§ **Source passage**:
'''

Updated: Jul 5, 2021

Today, a quote came up in class from Amiri Baraka’s “The New World”:


shoulders, hair and tongues distributing misinformation

about the nature of understanding


Wrap your head around that. A line about misinformation, given to us through a metaphor. A metaphor is the definition of misinformation. A metaphor is imaginary. Sometimes it’s a struggle for teachers to convince students that fiction has value, even though it’s imaginary. What use is this imaginary world to me? How will it help me achieve my goals? Get into college? Be successful? What use does a metaphor have to me? Why does Baraka give us a metaphor, a synecdoche, instead of the whole person? Is it the news media? Someone shouting on a street corner? Politicians? Perhaps someone we know? Who wants us to consume false narratives? What reason do they have to misrepresent reality? How have we come to accept that the “shoulders, hair and tongues”, the façade, the appearance, is more important than the substance? The conscience doesn’t make up misinformation, the construct of the person does. In other words, the person that they want to appear to be, not that they are, or should be. Students need to bring their imagination to a metaphor in order to understand it. The metaphor transforms the world by saying what isn’t. It makes the impossible possible. It both takes away our control and gives it to us. It takes away our control because it creates a false reality. We take back control by interpreting the metaphor. The artist and the audience create at the same time. Baraka takes one reality and transforms it into another. It’s the tongue, not the person, or the voice, responsible for the falsehood. He gives us the truth by taking us away from it, and then demanding that we interpret the truth for ourselves. We must use our imagination to understand. We must use our imagination to create “A New World”. Baraka’s speaker ends with a very literary declaration:


Let me sit and go blind in my dreaming

and be that dream in purpose and device.


We need to be able to recognize a construct and call it for what it is, a construct, not a reality. But we need to forge a new reality by understanding the truth, and then imagining what’s possible. And what’s possible is not one interpretation, or one thing. It’s many things. The metaphor: the foundation of democracy.

'''

§ **Supplied material**:
'''

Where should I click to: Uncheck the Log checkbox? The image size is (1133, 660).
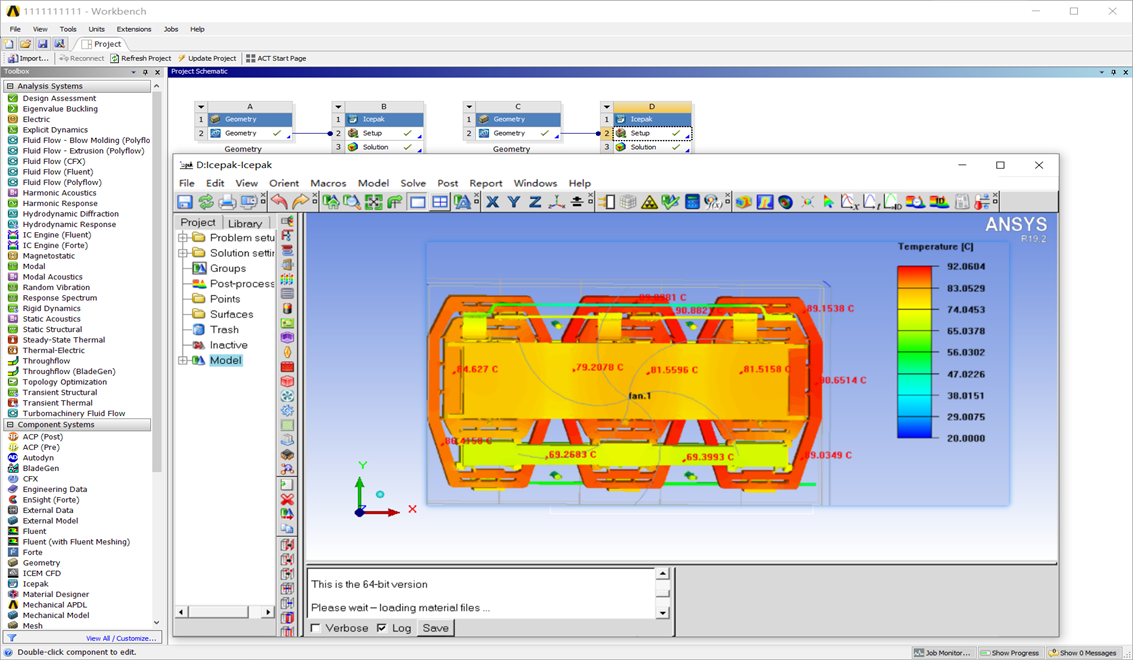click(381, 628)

'''
'''

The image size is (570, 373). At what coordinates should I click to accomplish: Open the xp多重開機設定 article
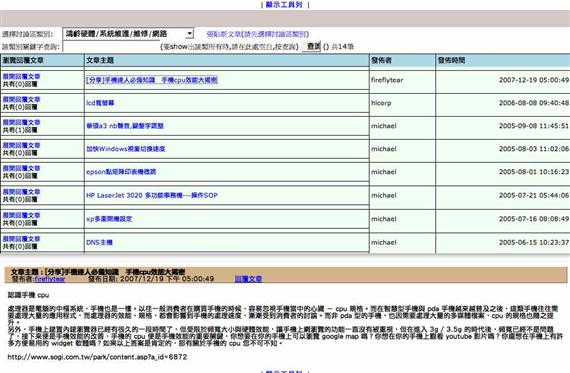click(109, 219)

'''

Write out the piece on Baraka's metaphor word for word, from "Let me sit and" up to and including "foundation of democracy.".

Let me sit and go blind in my dreaming

and be that dream in purpose and device.


We need to be able to recognize a construct and call it for what it is, a construct, not a reality. But we need to forge a new reality by understanding the truth, and then imagining what’s possible. And what’s possible is not one interpretation, or one thing. It’s many things. The metaphor: the foundation of democracy.